▸ **What you have to do**
Search the records for "Share". Report every line where it occurs.

(Saved data entries)
◆ ◆ ◆ ◆

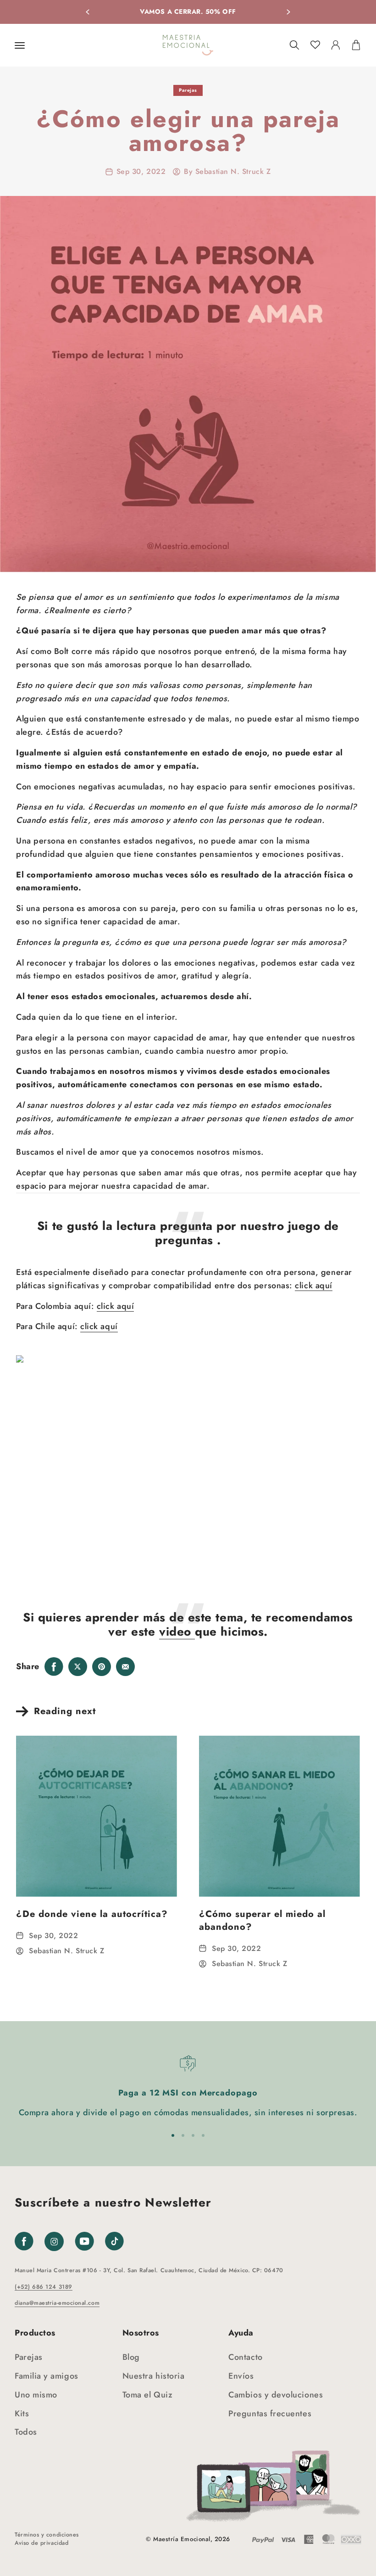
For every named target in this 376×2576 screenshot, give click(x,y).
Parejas (188, 90)
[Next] (288, 11)
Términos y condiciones (47, 2534)
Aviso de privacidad (41, 2543)
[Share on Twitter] (78, 1667)
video (177, 1631)
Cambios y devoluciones (275, 2395)
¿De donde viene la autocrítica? (92, 1914)
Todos (26, 2432)
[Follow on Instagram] (54, 2248)
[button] (20, 45)
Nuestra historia (153, 2376)
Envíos (241, 2376)
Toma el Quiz (147, 2395)
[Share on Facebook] (54, 1667)
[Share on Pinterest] (102, 1667)
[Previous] (87, 11)
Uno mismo (36, 2395)
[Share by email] (125, 1667)
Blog (131, 2357)
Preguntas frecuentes (269, 2414)
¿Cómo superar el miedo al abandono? (262, 1920)
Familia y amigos (46, 2376)
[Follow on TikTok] (114, 2241)
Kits (22, 2414)
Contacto (245, 2357)
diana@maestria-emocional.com (57, 2303)
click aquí (313, 1285)
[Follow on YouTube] (84, 2241)
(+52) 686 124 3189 (43, 2287)
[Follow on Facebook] (24, 2241)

◆ ◆ ◆ ◆

▸ **Output for this exercise**
[Share on Twitter] (78, 1667)
[Share on Facebook] (54, 1667)
[Share on Pinterest] (102, 1667)
[Share by email] (125, 1667)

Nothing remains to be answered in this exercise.